Although La Cucaracha is sometimes called the first live-action use of Process No. 4, it was preceded by a musical number in the feature film The Cat and the Fiddle, released by MGM in February 1934, and in some short sequences filmed for other movies made during 1934, including the final sequences of The House of Rothschild (Twentieth Century Pictures/United Artists) with George Arliss. Also, Warner Brothers released a Leon Errol short, Service With a Smile (released July 28, 1934), just before La Cucaracha.

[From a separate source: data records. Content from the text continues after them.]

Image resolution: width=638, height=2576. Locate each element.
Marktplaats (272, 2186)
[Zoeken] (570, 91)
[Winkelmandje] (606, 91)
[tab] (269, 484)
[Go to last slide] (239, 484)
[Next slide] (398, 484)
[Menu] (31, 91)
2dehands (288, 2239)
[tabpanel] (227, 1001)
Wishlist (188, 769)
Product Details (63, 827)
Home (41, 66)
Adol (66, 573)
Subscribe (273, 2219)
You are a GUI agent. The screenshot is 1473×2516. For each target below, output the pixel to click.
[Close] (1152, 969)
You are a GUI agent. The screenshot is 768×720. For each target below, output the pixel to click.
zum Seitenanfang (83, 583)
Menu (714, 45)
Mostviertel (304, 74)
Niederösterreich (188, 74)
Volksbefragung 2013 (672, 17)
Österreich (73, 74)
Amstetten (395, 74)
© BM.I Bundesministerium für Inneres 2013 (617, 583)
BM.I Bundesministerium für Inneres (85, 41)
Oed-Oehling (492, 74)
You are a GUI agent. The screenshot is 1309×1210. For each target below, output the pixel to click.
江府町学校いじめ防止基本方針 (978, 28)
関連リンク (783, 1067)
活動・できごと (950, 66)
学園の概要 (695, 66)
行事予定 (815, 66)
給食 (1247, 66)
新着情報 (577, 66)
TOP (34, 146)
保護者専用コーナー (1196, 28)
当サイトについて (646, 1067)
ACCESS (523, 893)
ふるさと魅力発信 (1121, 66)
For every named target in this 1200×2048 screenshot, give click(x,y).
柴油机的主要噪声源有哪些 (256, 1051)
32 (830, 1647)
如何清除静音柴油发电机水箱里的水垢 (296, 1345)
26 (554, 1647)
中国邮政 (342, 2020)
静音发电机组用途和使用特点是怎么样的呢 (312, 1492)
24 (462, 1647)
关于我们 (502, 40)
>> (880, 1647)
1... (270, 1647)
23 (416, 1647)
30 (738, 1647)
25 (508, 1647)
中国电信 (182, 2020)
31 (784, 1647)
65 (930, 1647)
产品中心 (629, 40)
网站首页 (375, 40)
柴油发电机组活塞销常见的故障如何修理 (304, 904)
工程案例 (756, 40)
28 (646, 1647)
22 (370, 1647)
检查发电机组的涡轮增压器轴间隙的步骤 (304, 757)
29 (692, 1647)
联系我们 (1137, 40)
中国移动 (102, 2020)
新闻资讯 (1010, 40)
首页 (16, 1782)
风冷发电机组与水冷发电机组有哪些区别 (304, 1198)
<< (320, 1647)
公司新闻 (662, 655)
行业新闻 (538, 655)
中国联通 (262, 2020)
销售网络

Producer Kenneth Macgowan won an Oscar in 1935 for Best Short Subject (Comedy) for this film.

==Plot==
Señor Martinez, a famous theater owner, visits a local café in Mexico because of its reputation for good food and to audition the famous dancer who performs there. Martinez tells the café owner that if the dancer is as good as he has heard, he will offer the dancer a contract to perform in his theater. The café's female singer hears about this and is determined he won't leave the café without her.

==Cast==
- Steffi Duna as Chaquita
- Don Alvarado as Pancho
- Paul Porcasi as Señor Esteban Martinez
- Eduardo Durant as Orchestra Leader
- Sam Appel as Cafe manager
- Chris-Pin Martin as Chaquita's Fan in Cafe
- Julian Rivero as Esteban
- Charles Stevens as Pancho's Valet

==DVD release==
On January 25, 2000, The Roan Group released La Cucaracha on Region 1 DVD as an extra with the restored 1930 feature Dixiana. On October 27, 2009, Alpha Video released La Cucaracha on Region 0 DVD.